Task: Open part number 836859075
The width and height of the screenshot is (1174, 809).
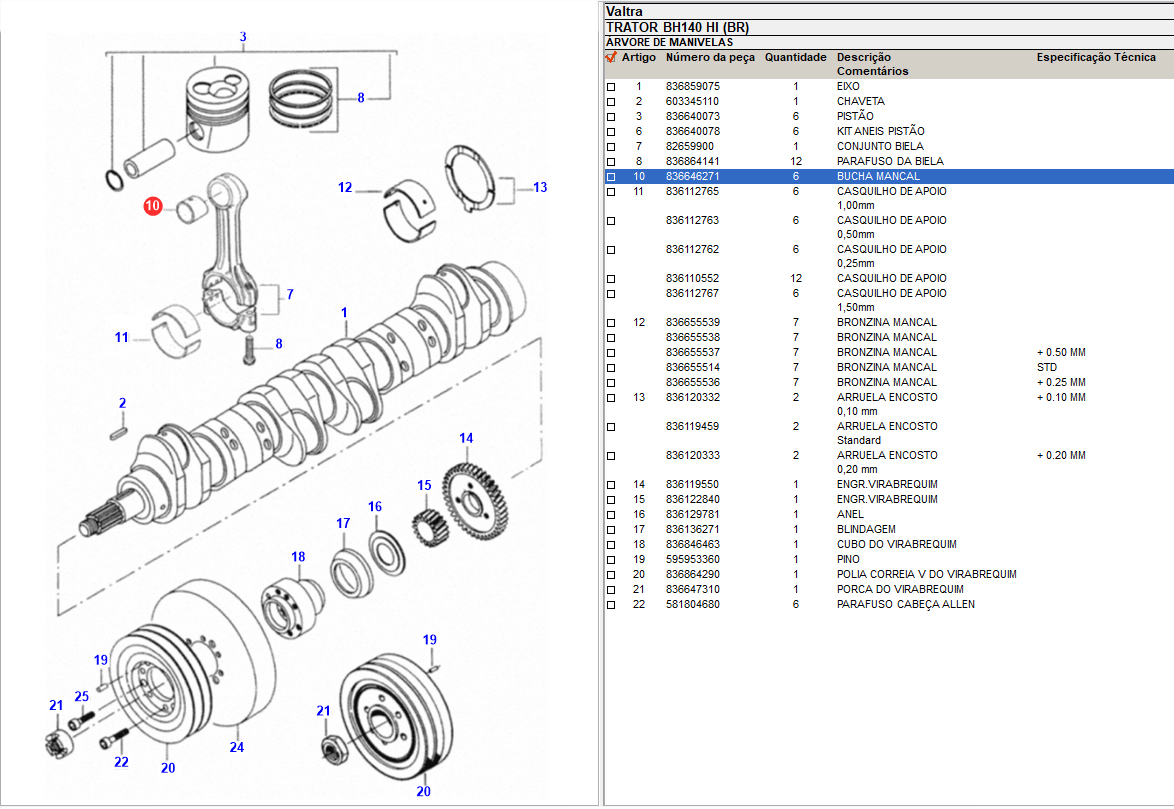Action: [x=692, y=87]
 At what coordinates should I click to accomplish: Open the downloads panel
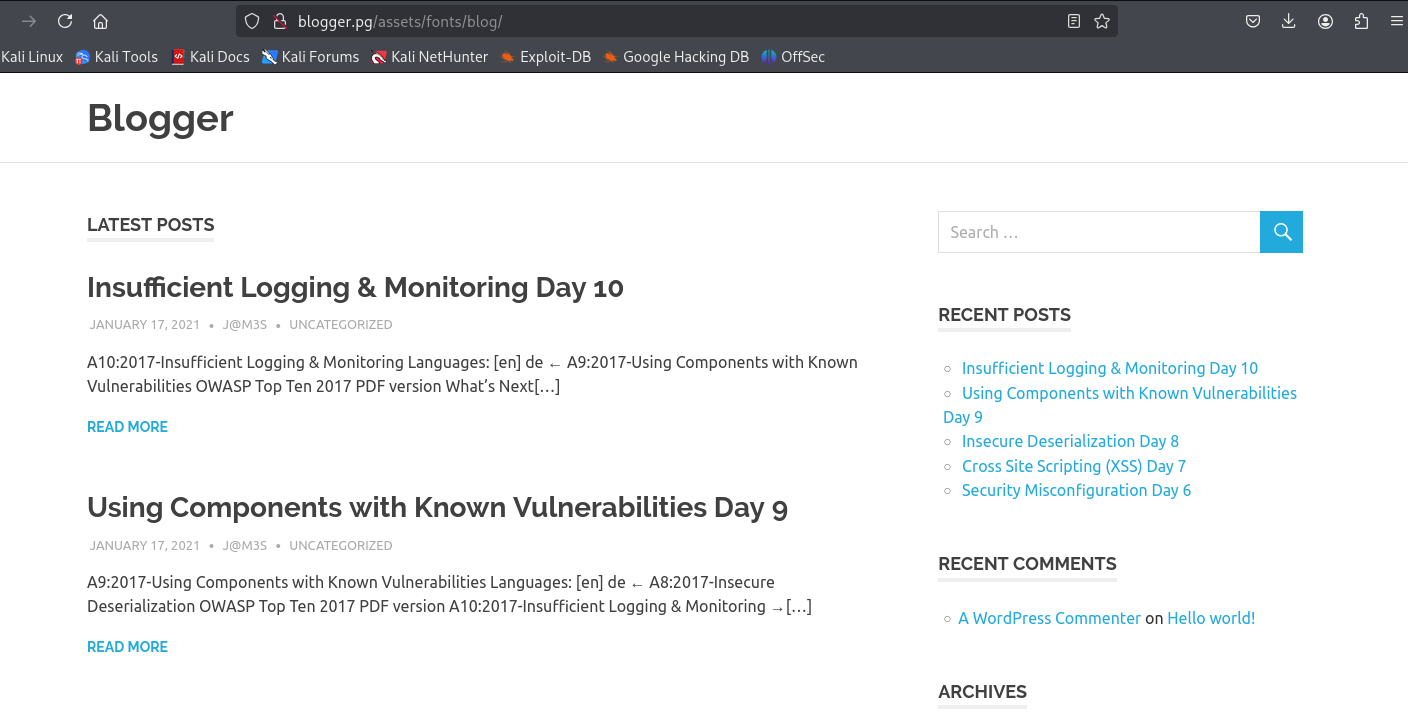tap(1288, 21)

* * * * * * *

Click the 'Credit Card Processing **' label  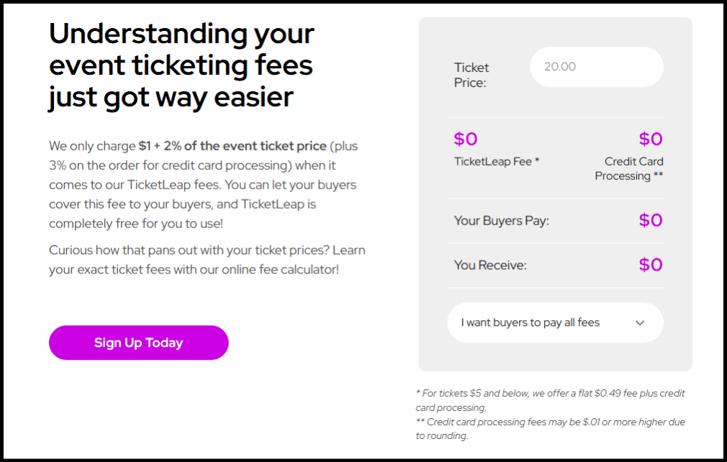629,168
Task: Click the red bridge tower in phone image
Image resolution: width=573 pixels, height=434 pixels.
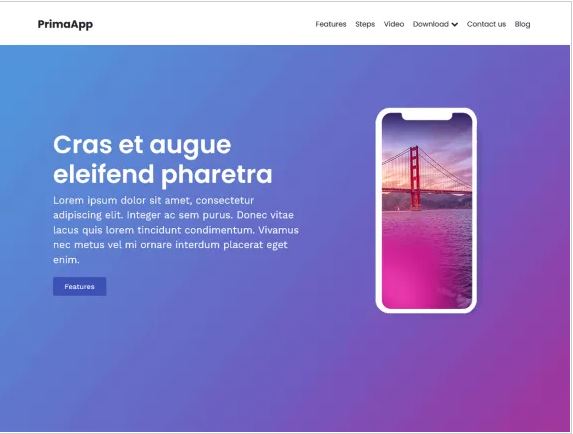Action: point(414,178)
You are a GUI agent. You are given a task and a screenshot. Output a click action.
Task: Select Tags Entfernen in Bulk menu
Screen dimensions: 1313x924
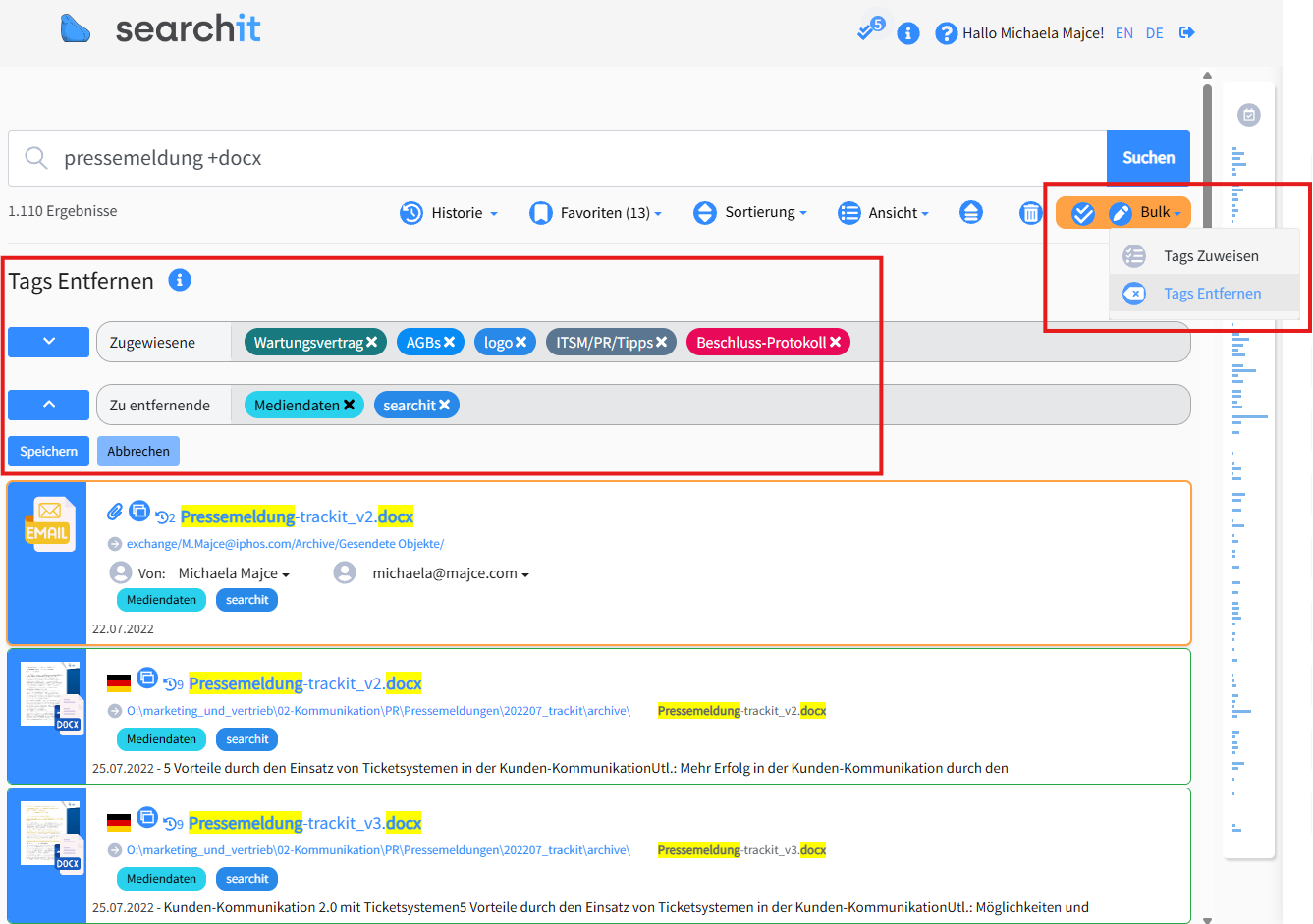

* * * * * * *

### Activity
Retype, in the same exact form, the lines of the material above from the line holding "Task: Select Tags Entfernen in Bulk menu" through the line holding "Screen dimensions: 1313x924".

### Answer for the task
Task: Select Tags Entfernen in Bulk menu
Screen dimensions: 1313x924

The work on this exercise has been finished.